IBM [38] adds a human edge to the binomial data-algorithmic bias origin while presenting a set of unconscious bias definitions expressed in terms of their manifestation among the general population that engineers need to be consciously aware of when designing and developing for AI. Despite the IBM’s classification in three main focus areas (shortcut biases, impartiality biases, and self-interest biases), we group those definitions into three main points of interest in project management as presented below. This new organization fits the context of our research as it moves the focus of IBM’s classification from the individual to the project stage in which such biases can be introduced.

4.1. The First Point of Interest Is Project Conceptualization

We gathered IBM’s Sunk Cost bias and Status Quo bias definitions under the project conceptualization point of interest. They both refer to the tendency to justify past choices and maintain the current situation, even though they no longer seem valid or when better alternatives exist. In that sense, AI practitioners need to be aware that every new project involves a unique business reality. Some highly specialized teams will try to accommodate their expertise rather than study emerging methods when designing their solution approach. Sommerville [39] and the CHAOS report [40] stressed that issue is one of the main causes of project failure. Deciding the wrong project approach could be the first step toward an unfair AI system.

4.2. The Second Point of Interest Is Project Design

We gathered IBM’s Not Invented Here bias, Self-Serving bias, and bias Blind Spot definitions under the design point of interest. We also divided this point of interest into two subcategories: Data affairs and Algorithm functioning affairs, as described below.
The Not Invented Here bias and the bias Blind Spot are somehow connected. The former refers to the aversion to contact with or use of products, research, standards, or knowledge developed outside the own group; and the latter refers to the tendency to see oneself as less biased than others or to be able to identify more cognitive biases in others than in oneself, something that might exhibit a cause-effect relation. The Self-Serving bias states the tendency to focus on strengths/achievements rather than on faults/failures. This suggests that AI practitioners should avoid discriminating against pre-existent approaches, which could save a significant amount of time and effort and provide valuable knowledge based not only on proven hypotheses but on errors or rejected hypotheses as well.

4.2.1. Data Affairs Subcategory

Under the Data affairs subcategory, we listed the Base Rate Fallacy, referring to the tendency to ignore general information and focus on specific information (a certain case), providing an individualistic opinion upon the decision’s object. This is somehow related to the idea of stepping afar from generalizing based on previously available knowledge, given a group of subjects sharing some of their traits with the object of the decision.
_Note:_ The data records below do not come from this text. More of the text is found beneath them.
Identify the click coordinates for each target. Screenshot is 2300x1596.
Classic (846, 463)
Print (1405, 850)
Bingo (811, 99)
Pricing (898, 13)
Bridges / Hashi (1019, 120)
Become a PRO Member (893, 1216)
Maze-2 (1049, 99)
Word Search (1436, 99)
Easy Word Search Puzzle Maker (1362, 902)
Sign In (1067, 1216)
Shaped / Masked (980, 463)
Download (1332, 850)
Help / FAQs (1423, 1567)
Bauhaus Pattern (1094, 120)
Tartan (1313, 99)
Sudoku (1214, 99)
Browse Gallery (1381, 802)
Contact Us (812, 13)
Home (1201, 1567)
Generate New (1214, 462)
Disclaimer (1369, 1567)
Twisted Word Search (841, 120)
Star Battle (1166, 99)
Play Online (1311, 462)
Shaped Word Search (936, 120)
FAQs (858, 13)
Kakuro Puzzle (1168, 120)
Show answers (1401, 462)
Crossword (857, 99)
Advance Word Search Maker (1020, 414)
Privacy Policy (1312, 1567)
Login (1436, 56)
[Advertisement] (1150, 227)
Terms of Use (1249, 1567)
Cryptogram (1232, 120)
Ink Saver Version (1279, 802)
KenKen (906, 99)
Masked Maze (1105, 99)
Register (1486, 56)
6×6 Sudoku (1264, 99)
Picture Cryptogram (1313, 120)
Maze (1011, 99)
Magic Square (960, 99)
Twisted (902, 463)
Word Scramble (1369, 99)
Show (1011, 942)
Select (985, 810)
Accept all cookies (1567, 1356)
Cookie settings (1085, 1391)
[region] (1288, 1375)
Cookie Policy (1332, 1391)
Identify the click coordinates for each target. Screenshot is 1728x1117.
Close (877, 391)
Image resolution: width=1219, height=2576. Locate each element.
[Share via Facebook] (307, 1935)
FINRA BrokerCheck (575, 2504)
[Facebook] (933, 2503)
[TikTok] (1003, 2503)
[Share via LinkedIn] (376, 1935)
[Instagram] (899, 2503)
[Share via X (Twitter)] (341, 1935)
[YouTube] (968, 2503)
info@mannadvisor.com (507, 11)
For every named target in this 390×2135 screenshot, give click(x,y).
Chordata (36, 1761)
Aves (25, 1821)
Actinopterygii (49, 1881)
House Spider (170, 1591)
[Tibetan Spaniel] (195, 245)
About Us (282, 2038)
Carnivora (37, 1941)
Additionally, the Availability bias focuses on overestimating events with greater “availability” in memory, influenced by how recent, unusual, or emotionally charged those memories might be.

4.2.2. Algorithm Functioning Affairs Subcategory

On the other hand, we listed the Congruence bias, Empathy Gap bias, Anchoring bias, and Bandwagon bias under the Algorithm functioning affairs subcategory.
The Congruence bias represents the tendency to test hypotheses exclusively through direct testing instead of testing alternative hypotheses. This approach ignores other variables that might affect the business being modeled, overlooking possible scenarios where the algorithm/model might behave differently regardless of the tested hypothesis’s outcome.
Similarly, the Empathy Gap bias represents the tendency to underestimate the influence or strength of feelings in either oneself or others. This and the Congruence bias can be connected, whereas the inclination towards a given hypothesis ends up being accommodated.
Different from the Congruence and the Empathy Gap biases, the Anchoring bias relies almost entirely on one trait or piece of information when making decisions, usually the first piece of information that we acquire on the subject being targeted by the intended decision. It conceives a false illusion of objectivity when we separate ourselves from untested assumptions, such as our hypotheses and our feelings. However, the resulting decision ends up being biased because of the probable unrepresentativeness of the used data over the reality being modeled.
Finally, the Bandwagon bias portrays the tendency to do or believe things because many other people do. That kind of group thinking is wrong because following the general norm (when making decisions) contrary to making a decision as an individual might be forcing us to perpetuate bias. This is dangerous because doing so avoids the needed paradigm rupture in given situations, where the general historically agreed upon decisions are outdated.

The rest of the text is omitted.